Even more, though, Charlie loves talking about how the collaboration among the three of them resulted in the final look of important elements in the garden, including pergolas, stairways, the octagonal terrace and more. A favorite instance took place around the exedra—the space at the end of the garden farthest from the house, where the Eros statue stands, a commemoration of the Seilheimers’ 40th anniversary. “An exedra, as I understand it, is a terminus for a long axis and also a beginning toward other experiences,” says Charlie, “to give you new pathways. I saw this as a square room. Charles said, ‘No, it must be round. Must be round.’ And he’s right—it lets you keep going, it doesn’t get you stuck in corners. So then he designed it all with bluestone.” Charlie wanted brick as well, so he added two rings of brick to the design. Stick suggested adding the points of the compass. When the craftsmen came with rectangular bluestone, Charlie called Stick and asked, “‘Shouldn’t this be cut on the radius?’ And [Stick] said, ‘Yes, but we’ve already exceeded an unlimited budget. You do realize they’ve got to cut every one of those stones on every side, and they have to piece them all in.’ I said, ‘Yes, but it’s the right thing to do, isn’t it,’ and he said, ‘It is.’”

Mary Lou sums it up. “I think that nobody would question that this is a better garden because each of us contributed—Charles, Charlie and I. Not just plants from me and structure from [Charlie], but, overall, Charles Stick deserves credit for a brilliant design. We all worked together to fine-tune it, improve it.”

Stick credits the Seilheimers as well. “They really have created a garden that is one of the most ambitious in the Commonwealth in the last 50 years.”

The story continues. A new vegetable garden covers the bottom of the hill, near Charlie’s office and the guesthouse. Nearby, flags mark an additional plot. “That’s my expansion,” says Charlie. “That she doesn’t like. We still have to talk a little bit.”

“He thinks he can talk me into it,” says Mary Lou.

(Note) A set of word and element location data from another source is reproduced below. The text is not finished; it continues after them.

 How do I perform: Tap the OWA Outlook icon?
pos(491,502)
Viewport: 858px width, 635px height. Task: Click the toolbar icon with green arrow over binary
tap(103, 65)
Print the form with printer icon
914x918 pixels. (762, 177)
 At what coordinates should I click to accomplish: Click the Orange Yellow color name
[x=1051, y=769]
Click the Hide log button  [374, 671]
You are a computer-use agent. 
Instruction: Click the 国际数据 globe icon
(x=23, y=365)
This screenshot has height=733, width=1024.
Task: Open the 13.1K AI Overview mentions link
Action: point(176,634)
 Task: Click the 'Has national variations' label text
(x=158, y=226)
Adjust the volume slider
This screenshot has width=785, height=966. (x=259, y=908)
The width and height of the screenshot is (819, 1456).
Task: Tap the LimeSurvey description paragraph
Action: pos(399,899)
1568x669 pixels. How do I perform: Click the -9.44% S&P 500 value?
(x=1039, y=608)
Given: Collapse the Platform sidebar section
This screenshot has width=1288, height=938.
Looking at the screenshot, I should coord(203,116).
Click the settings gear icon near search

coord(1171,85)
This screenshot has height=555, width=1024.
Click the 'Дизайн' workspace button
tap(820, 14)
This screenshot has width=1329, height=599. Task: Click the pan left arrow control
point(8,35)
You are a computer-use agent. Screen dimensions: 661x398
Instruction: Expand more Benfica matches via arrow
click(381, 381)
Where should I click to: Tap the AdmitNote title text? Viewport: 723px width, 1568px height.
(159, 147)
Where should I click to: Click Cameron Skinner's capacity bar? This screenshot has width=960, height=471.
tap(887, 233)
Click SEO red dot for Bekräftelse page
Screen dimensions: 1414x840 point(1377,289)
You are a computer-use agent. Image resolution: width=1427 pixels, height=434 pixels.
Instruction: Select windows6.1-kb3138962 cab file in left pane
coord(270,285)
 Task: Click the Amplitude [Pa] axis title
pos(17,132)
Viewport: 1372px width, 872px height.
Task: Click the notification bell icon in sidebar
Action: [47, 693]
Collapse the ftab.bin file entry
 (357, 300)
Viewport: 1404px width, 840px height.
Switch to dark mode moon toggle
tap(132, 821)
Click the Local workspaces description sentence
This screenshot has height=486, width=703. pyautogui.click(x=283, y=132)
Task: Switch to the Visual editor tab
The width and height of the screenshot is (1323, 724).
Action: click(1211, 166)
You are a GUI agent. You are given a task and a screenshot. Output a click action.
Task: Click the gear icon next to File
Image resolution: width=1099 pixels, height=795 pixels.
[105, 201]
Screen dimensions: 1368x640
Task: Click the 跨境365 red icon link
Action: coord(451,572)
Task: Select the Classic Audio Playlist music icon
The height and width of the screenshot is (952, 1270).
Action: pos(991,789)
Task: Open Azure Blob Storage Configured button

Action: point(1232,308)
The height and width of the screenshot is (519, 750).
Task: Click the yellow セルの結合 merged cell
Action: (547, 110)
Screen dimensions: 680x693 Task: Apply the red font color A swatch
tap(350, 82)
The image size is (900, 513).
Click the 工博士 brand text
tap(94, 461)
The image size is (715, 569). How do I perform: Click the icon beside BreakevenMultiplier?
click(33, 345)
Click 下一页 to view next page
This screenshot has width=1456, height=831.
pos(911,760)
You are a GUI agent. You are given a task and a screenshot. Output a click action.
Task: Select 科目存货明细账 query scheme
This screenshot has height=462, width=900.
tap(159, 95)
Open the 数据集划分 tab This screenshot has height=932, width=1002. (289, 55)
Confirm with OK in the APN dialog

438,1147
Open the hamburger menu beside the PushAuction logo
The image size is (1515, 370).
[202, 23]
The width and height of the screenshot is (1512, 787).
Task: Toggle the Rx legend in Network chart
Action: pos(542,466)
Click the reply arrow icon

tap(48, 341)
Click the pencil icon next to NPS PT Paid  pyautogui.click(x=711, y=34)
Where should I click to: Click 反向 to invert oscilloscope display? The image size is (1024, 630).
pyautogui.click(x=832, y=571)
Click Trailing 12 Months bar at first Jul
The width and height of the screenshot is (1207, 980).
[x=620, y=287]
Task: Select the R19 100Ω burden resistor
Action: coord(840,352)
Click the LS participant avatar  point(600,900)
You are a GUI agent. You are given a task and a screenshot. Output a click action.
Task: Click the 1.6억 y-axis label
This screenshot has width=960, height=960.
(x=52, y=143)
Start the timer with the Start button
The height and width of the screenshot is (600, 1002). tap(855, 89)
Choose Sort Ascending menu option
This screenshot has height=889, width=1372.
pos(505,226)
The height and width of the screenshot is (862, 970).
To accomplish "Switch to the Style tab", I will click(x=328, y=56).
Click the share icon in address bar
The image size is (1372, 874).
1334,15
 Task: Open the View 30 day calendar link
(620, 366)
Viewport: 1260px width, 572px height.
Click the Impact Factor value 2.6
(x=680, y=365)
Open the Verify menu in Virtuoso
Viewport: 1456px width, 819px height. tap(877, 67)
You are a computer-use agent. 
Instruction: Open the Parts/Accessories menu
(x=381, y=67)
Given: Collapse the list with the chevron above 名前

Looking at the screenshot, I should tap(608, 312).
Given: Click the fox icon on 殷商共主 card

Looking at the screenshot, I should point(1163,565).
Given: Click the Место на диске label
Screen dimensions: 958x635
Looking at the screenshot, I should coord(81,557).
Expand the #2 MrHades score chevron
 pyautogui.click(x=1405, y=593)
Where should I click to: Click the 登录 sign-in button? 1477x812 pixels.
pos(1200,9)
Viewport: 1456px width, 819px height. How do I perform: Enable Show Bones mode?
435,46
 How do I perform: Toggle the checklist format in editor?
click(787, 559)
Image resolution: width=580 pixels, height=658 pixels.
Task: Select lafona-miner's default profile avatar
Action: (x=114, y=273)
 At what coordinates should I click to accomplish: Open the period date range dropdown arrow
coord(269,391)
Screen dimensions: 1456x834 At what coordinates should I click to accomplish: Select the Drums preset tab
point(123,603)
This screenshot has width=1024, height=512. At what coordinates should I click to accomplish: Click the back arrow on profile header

Charlie explains, “I’d like some ornamental grasses and to have a wide path that goes around, and I want to plant—what’s that yellow stuff, Mary Lou, in the spring?”

“Forsythia.”

“Forsythia! It’s everywhere in Virginia, and we don’t have a bit of it.”

“It blooms for 10 days and then it looks awful,” says Mary Lou.

“I know, but I want to put some forsythia along the fence right here, and I want to put some other things coming up this way ….” And so it goes.